Given data Start Marker

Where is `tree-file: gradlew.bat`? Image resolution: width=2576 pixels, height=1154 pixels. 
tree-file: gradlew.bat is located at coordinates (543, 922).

Given data End Marker
Given data Start Marker

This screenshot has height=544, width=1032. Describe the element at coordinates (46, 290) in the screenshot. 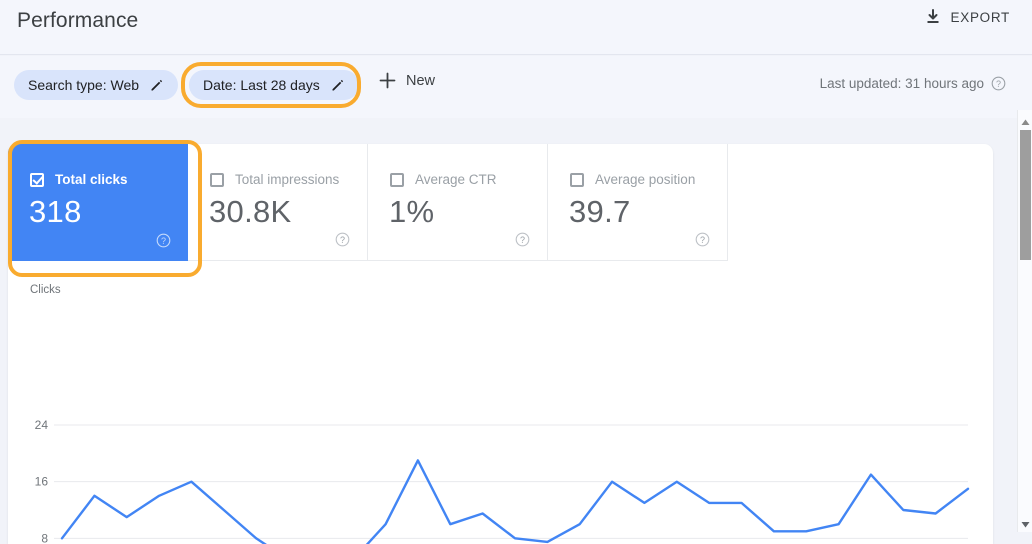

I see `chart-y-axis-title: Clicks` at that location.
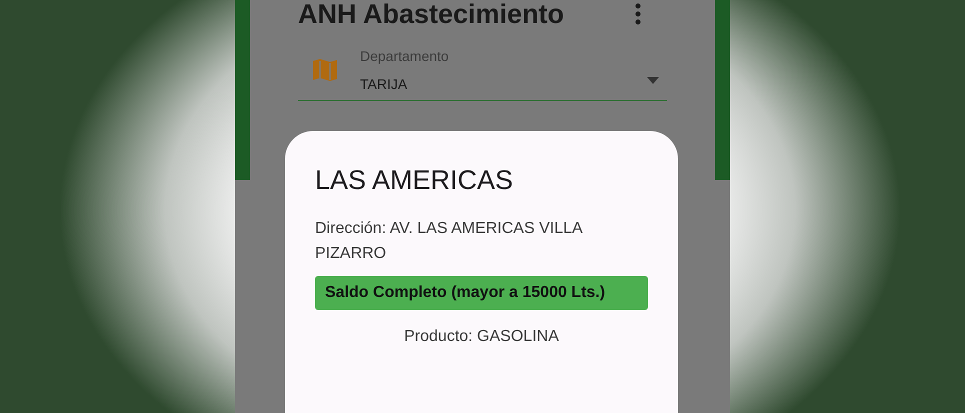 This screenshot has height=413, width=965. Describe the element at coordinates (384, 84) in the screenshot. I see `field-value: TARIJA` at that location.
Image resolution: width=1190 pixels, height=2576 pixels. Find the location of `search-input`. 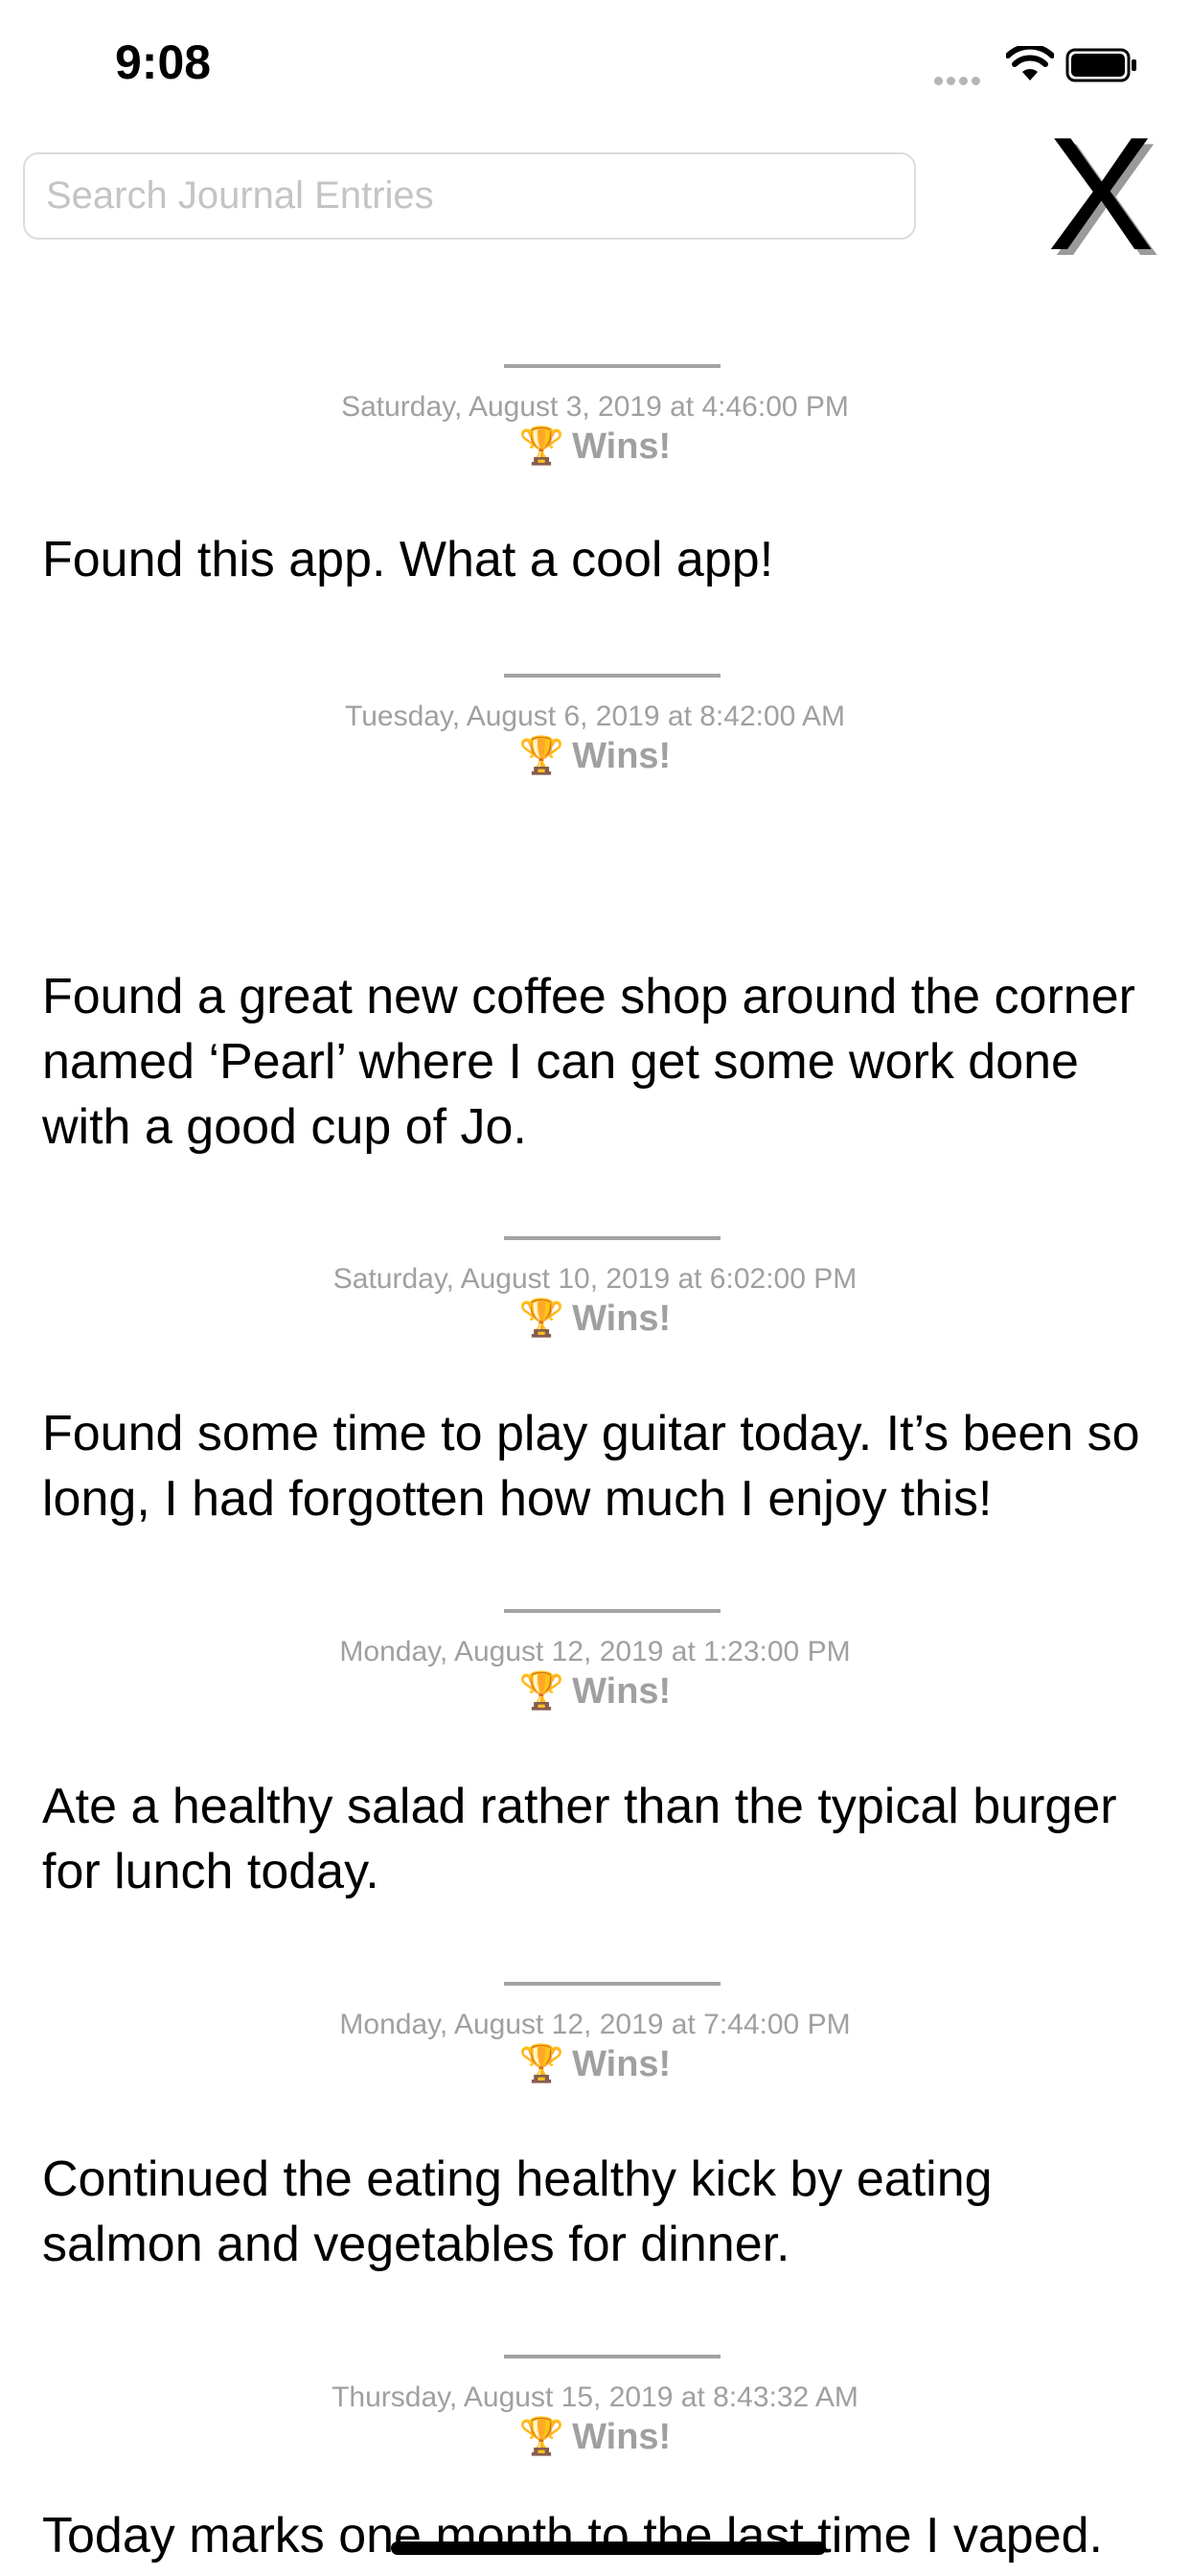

Given data End Marker

Set down the records word for word, from the line with "This screenshot has height=544, width=1032." up to and including the line with "Image resolution: width=1190", leaving the pictures out.

◆ Completed task:
This screenshot has height=544, width=1032. Describe the element at coordinates (46, 290) in the screenshot. 

I see `chart-y-axis-title: Clicks` at that location.
 This screenshot has height=413, width=965. Describe the element at coordinates (384, 84) in the screenshot. I see `field-value: TARIJA` at that location.
Image resolution: width=1190 pixels, height=2576 pixels. Find the location of `search-input`. 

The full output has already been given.